Sunday, February 14, 2010

"It’s not you who you are that holds you back, it’s who you think you're not"

"It’s not you who you are that holds you back, it’s who you think you're not," said by anonymous, is the quote of my high school career. I am the girl who can talk to a random stranger about how much I love their jeans and have a new friend by the time the conversation is over. Unfortunately, I am also the same girl who is so afraid that people will cast judgment on me that I can hardly talk to the same people I have gone to school with for eleven years of my life. In my own self-deprecating opinion, that is no longer okay. For the next thirty days I will embark on a quest to talk to at least three classmates or acquaintances everyday. I will talk to those who scare me, those who have previously criticized me, and those who just seem unfriendly in every single way. To top it all off, I will do it with my head held high and a smile on my face.

With my past in the rear view mirror, I think it is time to move on to the now of my life. I am a junior in a relatively small high school. I am a varsity cheerleader with a respectful grade point average. I like watching movies with my friends, proudly showing off my quite extensive headband collection, and I could eat banana bread & cheesy snack mix till I feel as if I will explode! But some days I feel as if something majorly important is missing within me. That missing link is my self-confidence. Unfortunately, it comes and goes as it pleases with random unsuspected departures. Some days I feel as if I could carry on a conversation with a squirrel and never run out of things to say but then on others, Poof! I have nothing but my own uninteresting thoughts swirling around in that head of mine. The inconsistency of it all is a pain to deal with. It can make transform me from the life of the party to the wall-flower in one swift change and I am far to fun loving to have to deal with that any longer. That is why I am ready to undertake this quest of mine and come out of it a better and more confident person who knows that no matter where I am or who is around I will be able to my happiest and my best.

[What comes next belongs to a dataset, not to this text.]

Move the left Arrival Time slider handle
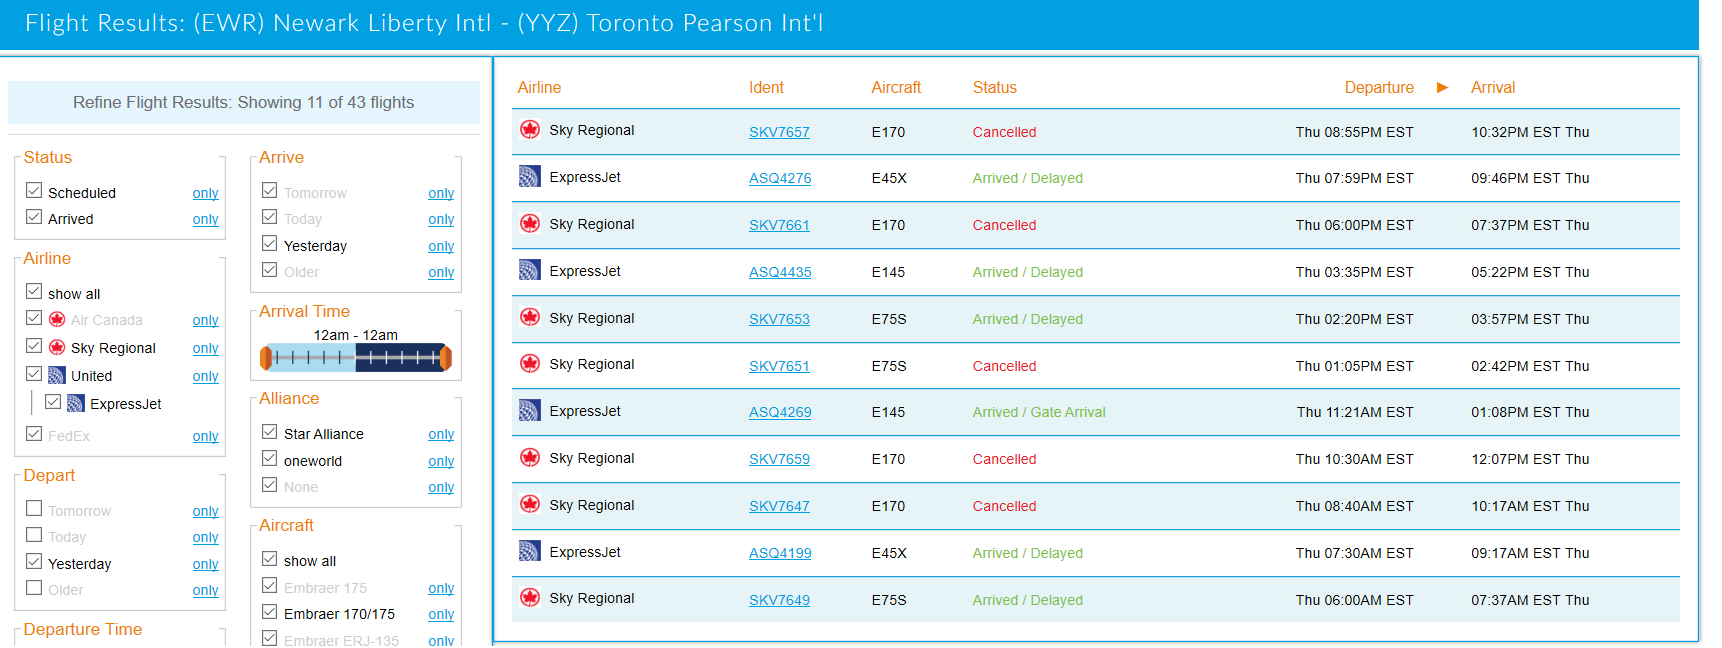This screenshot has height=648, width=1722. click(x=266, y=357)
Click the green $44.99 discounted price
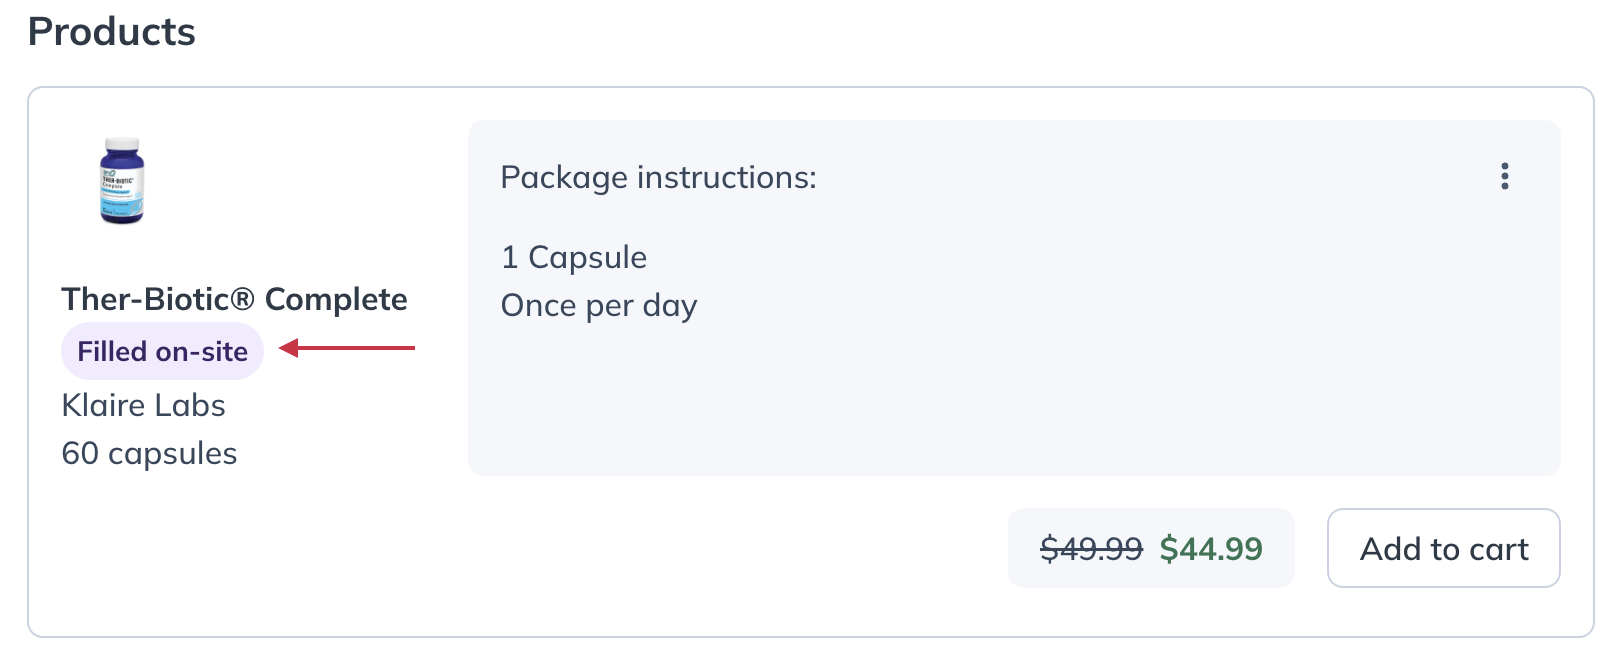 (x=1211, y=548)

For the longest time I could not figure out why my self-confidence issues came and left as frequently as they did. It was like a never-ending cycle of self-doubt and I had no idea how to finally bring the cycle to a decisive stop. After a few tear filled nights, I have come to one almost too simple conclusion: I like myself for who I am until someone else comes around and tells me that THEY do not. The answer was so simple and I had been looking right at it in every classroom and every crowded gym I had ever stepped foot in. The answer lies within my peers. It is THEIR disproval and THEIR judgmental stares and comments that make me feel like who I am is not good enough. I am a smart enough girl to realize that I can’t lay all the blame upon my undeserving peers. They may have been the ones to cast their judgments in the first place, but it is I who is lacking the strength to not let their toxic thoughts affect me. Everyone has a right to their own opinions, but that does not mean I have to agree with them.